向田邦子さんのエッセイ集は昔っから実家にもあるのですが 本自体の保存状態はどうせ同じくらいだろうと思って ちょっと思い立って古本屋さんの 100円文庫コーナーで買ってきました。 二冊めのエッセイ集「眠る盃」には あちこちの雑誌から依頼された、普段あまり本を 読まないような女性層に向けた随筆も載せられています。 二十年前赤ちゃん雑誌に掲載された「国語辞典」という小文は 辞書というのはとても面白くて、 一生使える本だからお買得です、 辞書を引いている母親の姿は美しいものだし、 子供にとって「教育」になる、という辞書の薦めです。 ワープロの出す漢字のどれが正しいのか確信が持てず 片時も辞書が手放せない今の私達と違って、 当時忙しいお母さん達はいちいち辞書なんか 引かなかったのでしょう。

そして。
次のページをあけたとたん。 なんと、それまで何ひとつ書き込みされていなかった古本に、 いきなり怒涛の書き込みがなされていたのです。 印刷の余白に鉛筆書きで 「夜さり‥夜。
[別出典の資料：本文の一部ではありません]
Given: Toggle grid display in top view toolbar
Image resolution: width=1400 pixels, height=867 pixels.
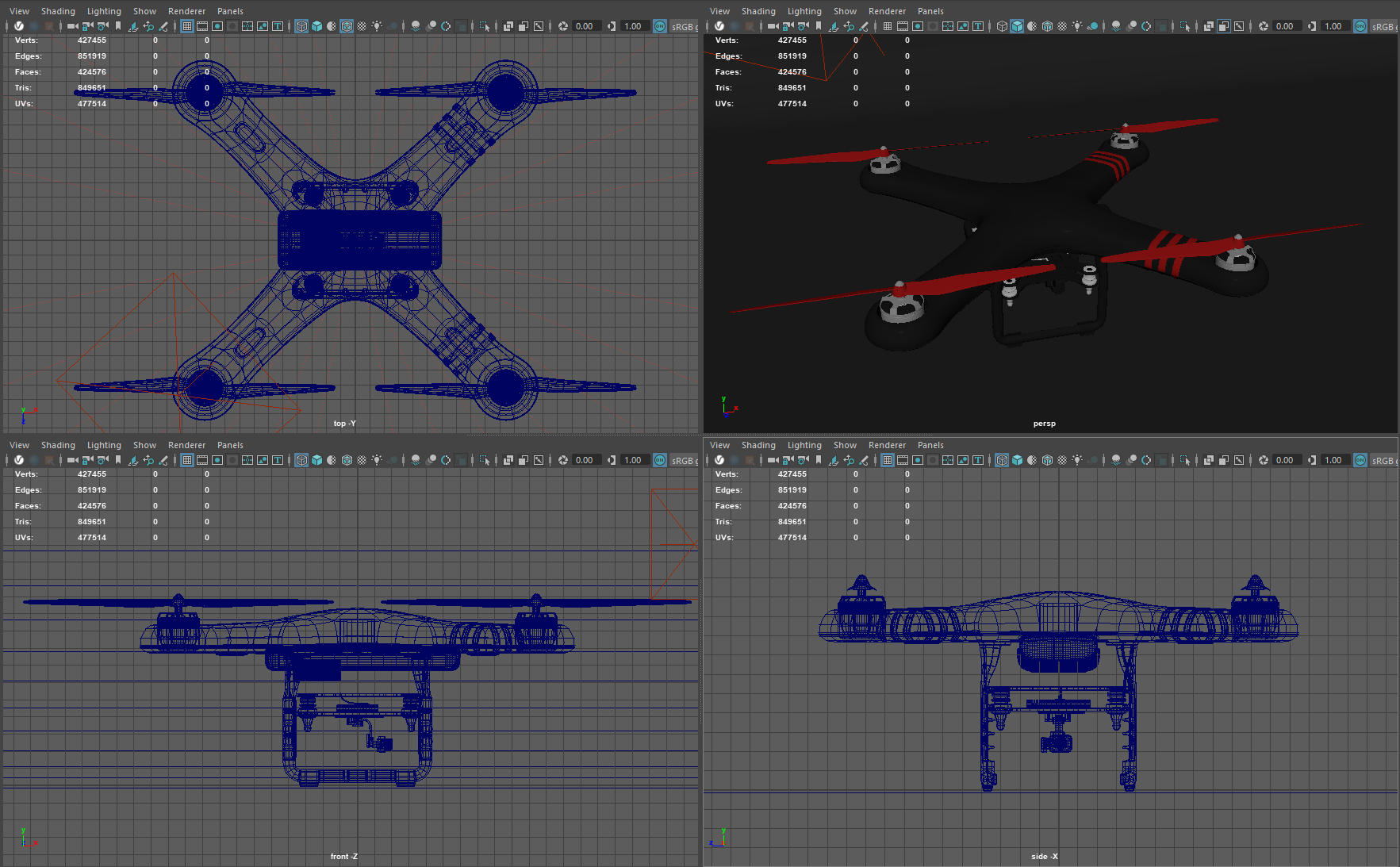Looking at the screenshot, I should click(187, 26).
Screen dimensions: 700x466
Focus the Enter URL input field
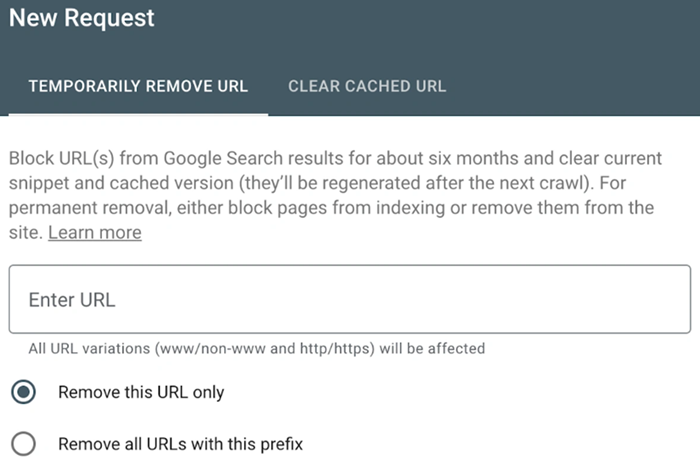point(349,299)
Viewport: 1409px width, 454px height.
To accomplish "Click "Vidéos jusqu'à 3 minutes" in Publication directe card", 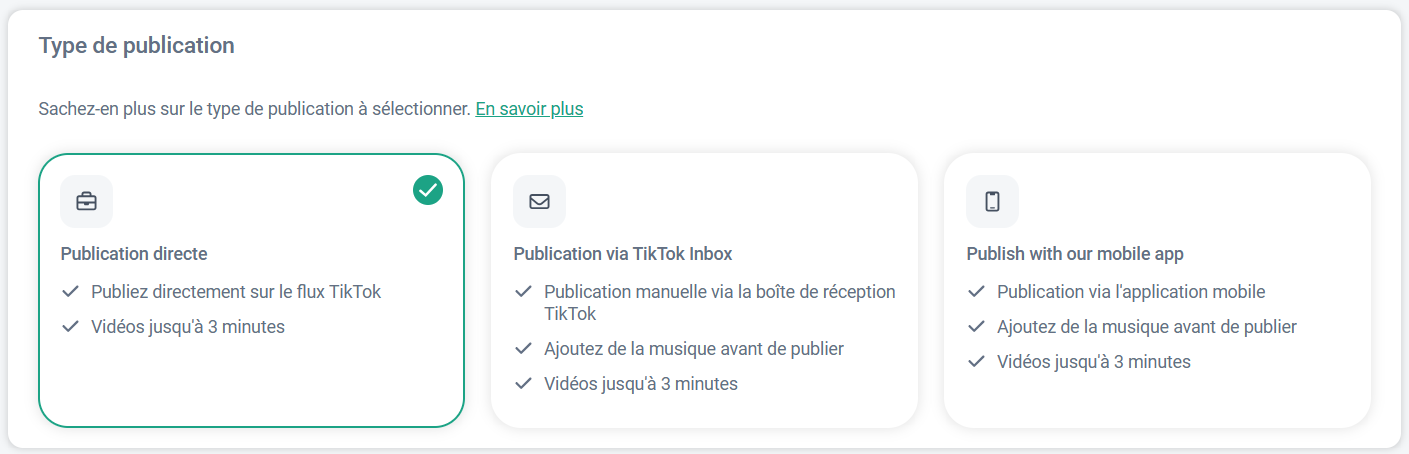I will coord(188,327).
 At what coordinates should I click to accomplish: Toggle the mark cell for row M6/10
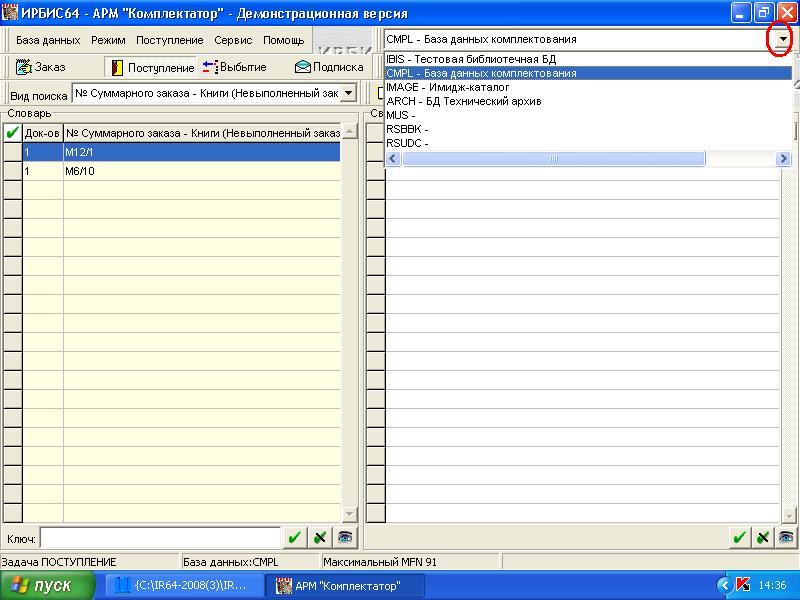click(12, 171)
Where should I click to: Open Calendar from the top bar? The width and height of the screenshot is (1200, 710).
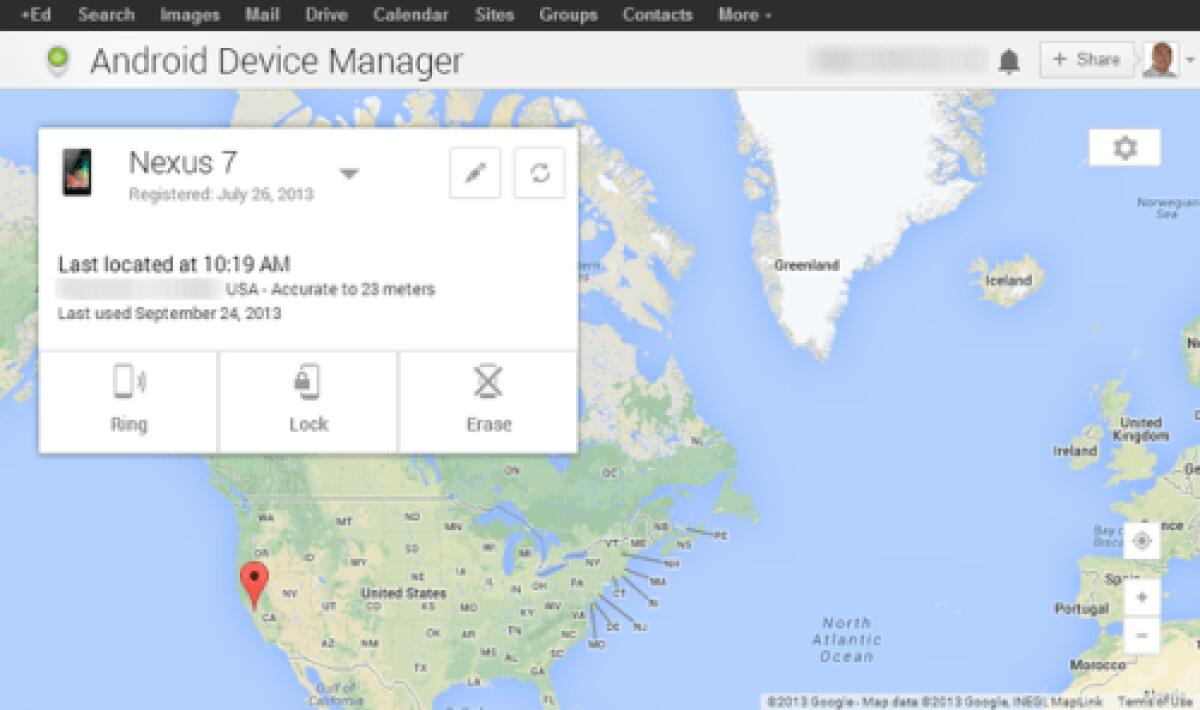point(410,15)
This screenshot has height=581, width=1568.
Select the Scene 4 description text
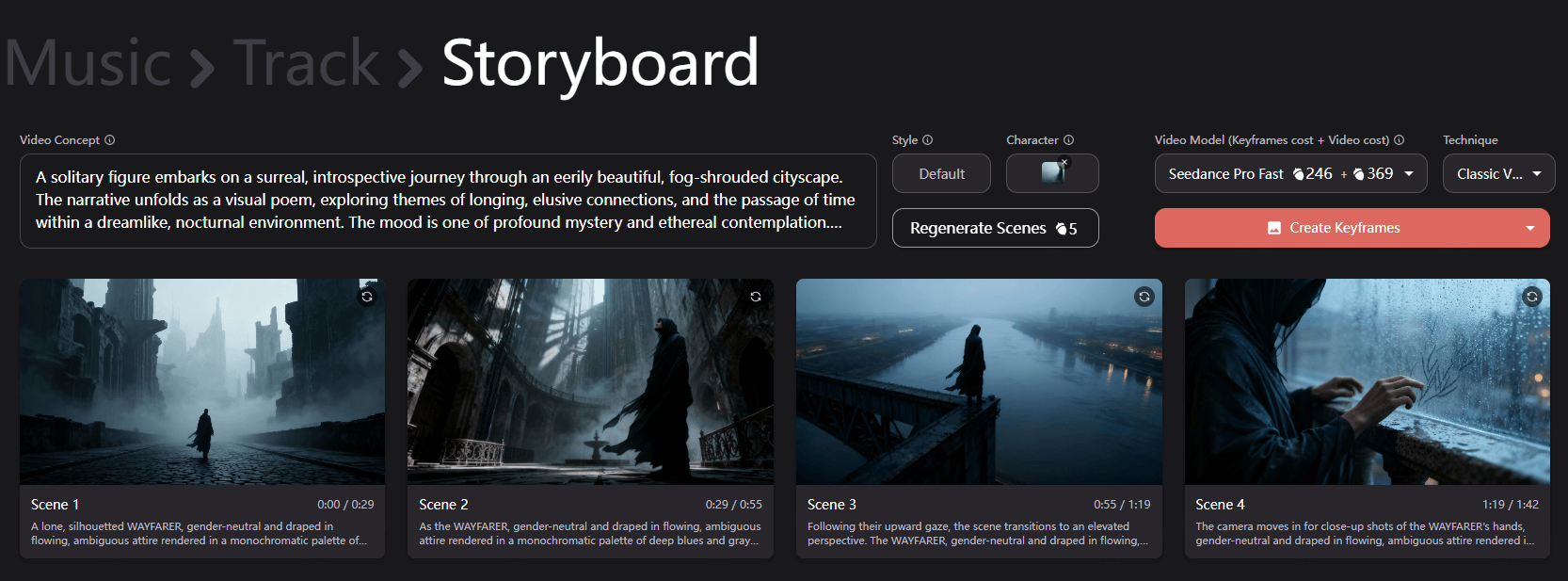pos(1366,534)
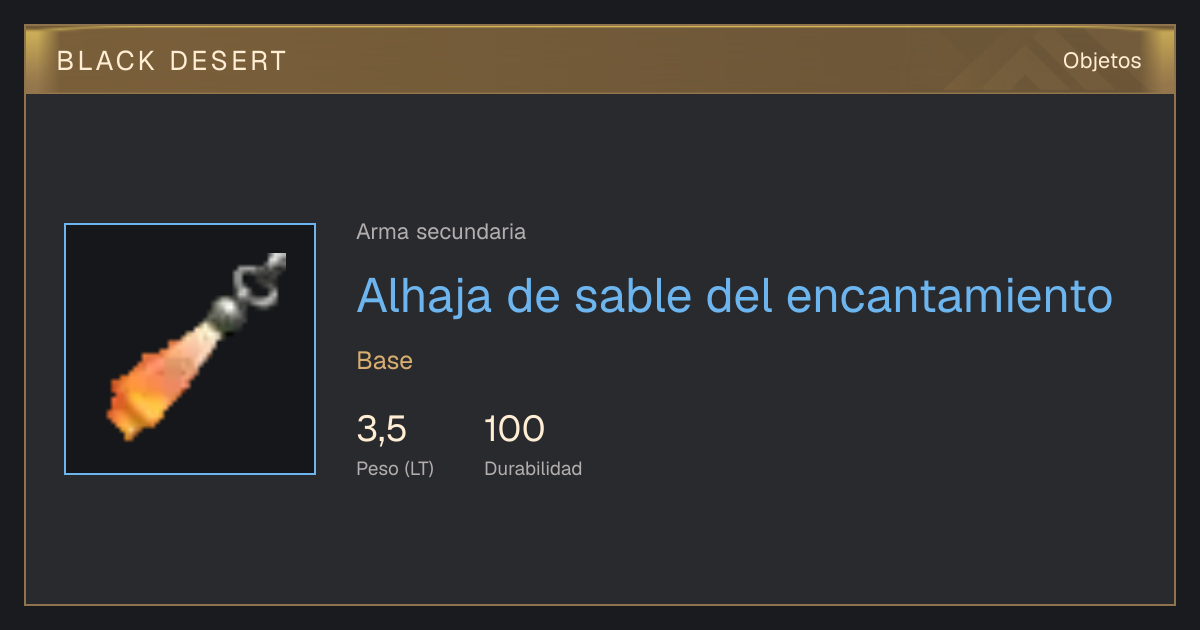
Task: Open the Objetos section link
Action: 1102,60
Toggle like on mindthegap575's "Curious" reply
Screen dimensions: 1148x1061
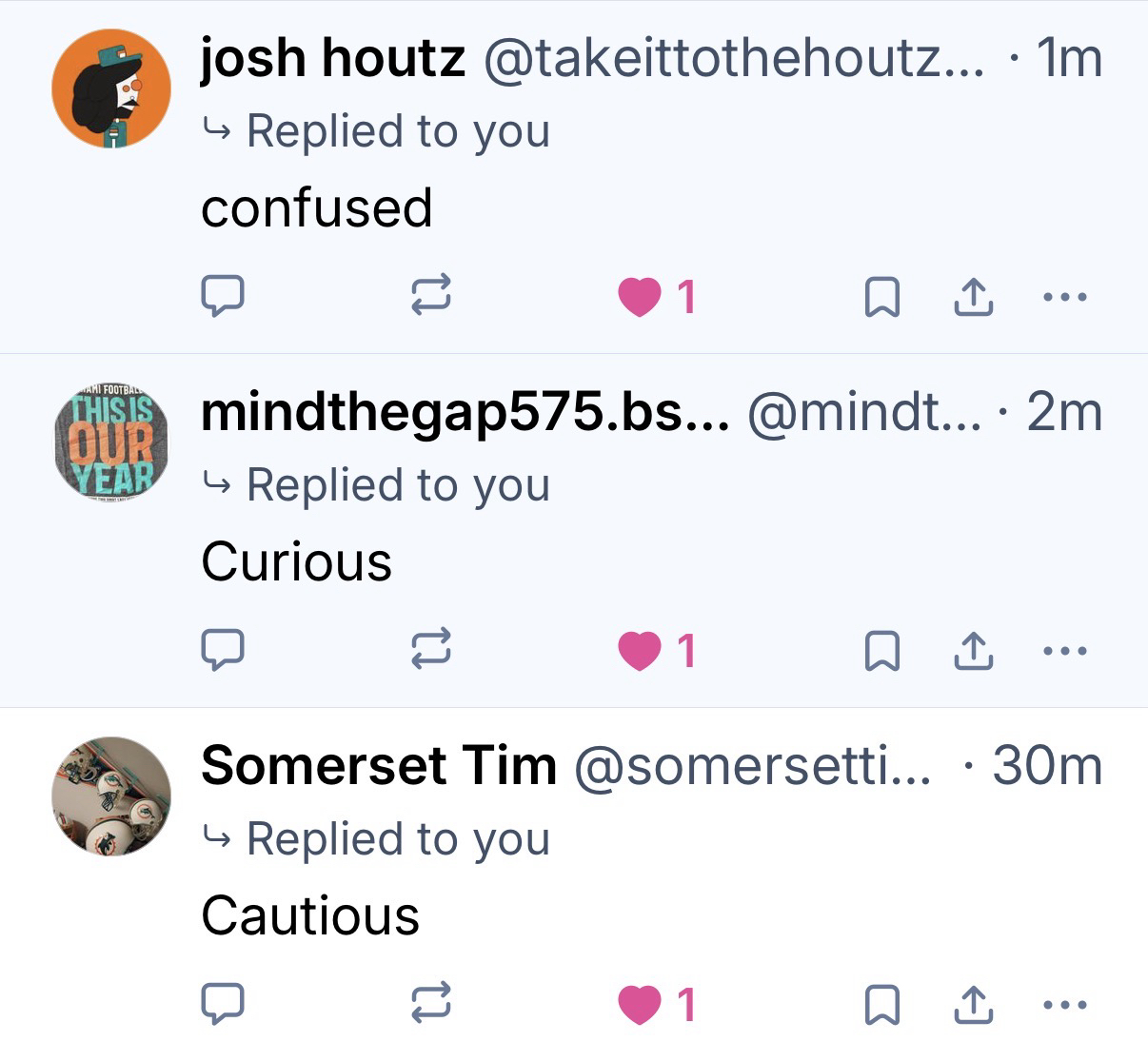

晩」とか 「昂揚(こうよう)‥精神や気分が高まる事」とか 辞書で調べた意味が書き出され、 本文中には鉛筆で熟語を丸で囲んで 「潔さ/いさぎよさ」などと振り仮名が振ってあります。 まるで学生時代の外国語テキスト状態。 この本の持主だった方は 最前の向田さんの「辞書を引きましょう」の 文章を読んでさっそく実行したのですね。 丁寧な書き込みは小さな文字なので、 さほど年配の人ではないのでしょう。 「抽斗」は丸で囲ってあるものの振り仮名がありません。 他の読めなかった丸は振り仮名が振ってあるのですから、 これは家族に聞いても分からなかったものでしょう。 「ひきだし」ですよおかあさん、と見も知らぬ 本の持主に向かって呼びかけてしまいました。

しかしこの美しい努力も、わずか3ページで挫折したようで、 次の話にはもう書き込みはされていませんでした。 あとは思い出したようときおり振り仮名が振ってある程度です。